The drugs don’t work
John CornwellI once saw my friend Stuart banging his head on the floor, weeping, threatening to kill himself. He was severely depressed, incapable of working, sleeping or eating. Yet within three weeks of being prescribed a course of a Prozac-type antidepressant drug, he was beginning to cope again and was back at work. As he got better he made this shocking remark: “If I was offered a choice between cancer and depression, I’d take the cancer.”
Stuart swears by his antidepressant medication, which he took for two years. “It saved my life,” he says. But the effectiveness of such drugs, known as SSRIs (of which more later), has been challenged for two decades. The latest anti-antidepressant blast is one of the most meticulously researched. In The Emperor’s New Drugs (Bodley Head) Irving Kirsch, a professor of psychology at the University of Hull, claims that SSRIs are worse than useless.
Depression is a devastating illness, causing great suffering in the afflicted and anxiety to their nearest and dearest: it can hit at any age. One in three of us will suffer a form of depression, from mild to severe, at some time in our lives. According to the EU’s public health committee, it is set to become the single most frequently suffered illness in Europe by 2020.
Before the advent of Prozac-type drugs, Stuart would have been hospitalised as a danger to himself, perhaps given electro-convulsive therapy, dosed with barbiturates or a crude sedative medication.

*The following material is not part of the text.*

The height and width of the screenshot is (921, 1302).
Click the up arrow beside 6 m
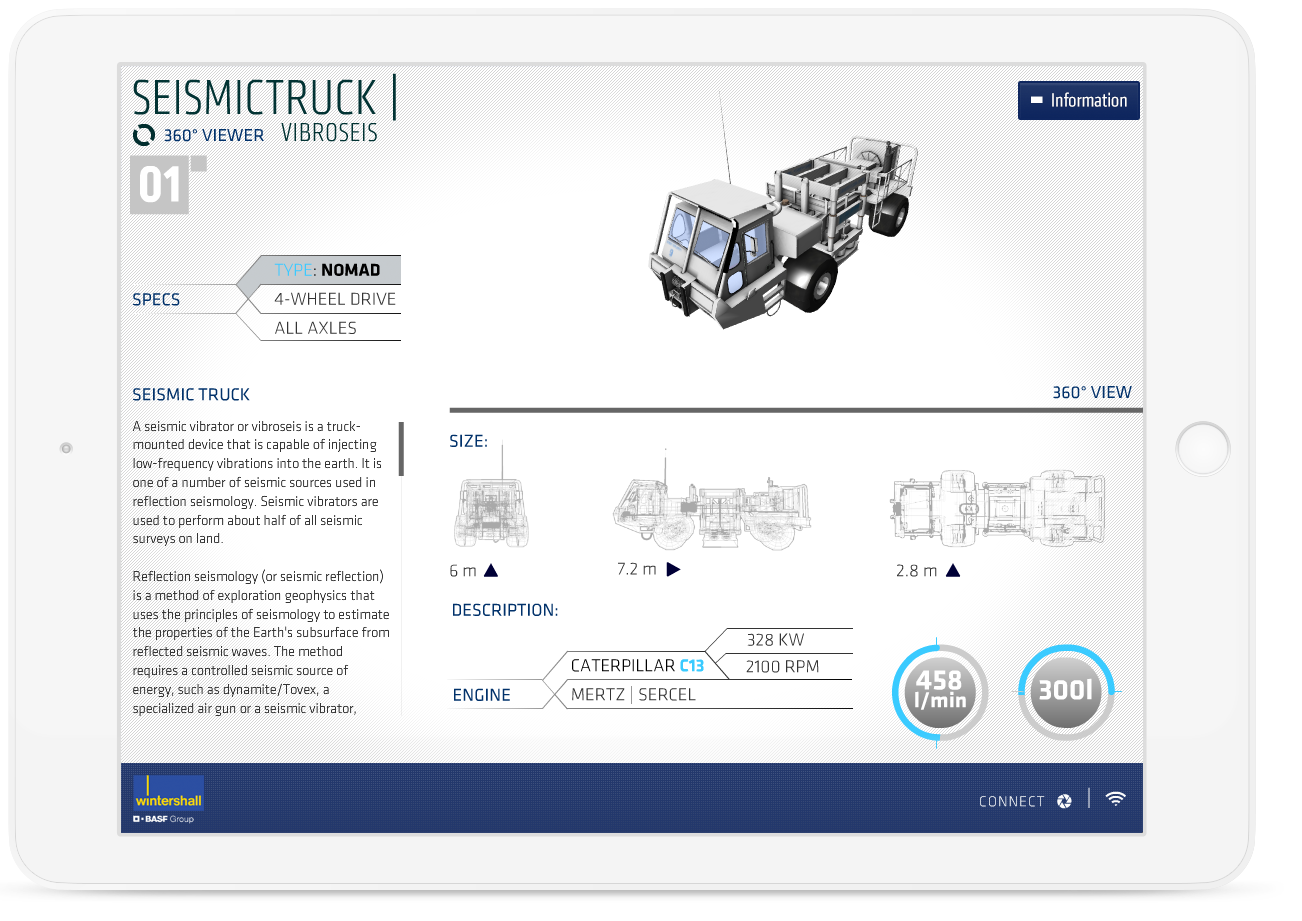click(491, 571)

Those were the bad old days of huge county asylums, when 50 per cent of NHS hospital beds were taken up by the mentally ill. By the 1970s, these institutions were being closed down, made possible by new types of drugs and the provision of talk therapies such as cognitive behavioural therapy (CBT). While patients suffering acute psychotic illnesses are still hospitalised in the psychiatric wings of general hospitals, depressed patients are usually treated as outpatients. So who could doubt the benefits of a class of well-tried antidepressants, which have been dispensed for two decades and account for 20m prescriptions a year in Britain? Their claimed success rate, based on clinical trials and practitioner reporting, is 70 per cent.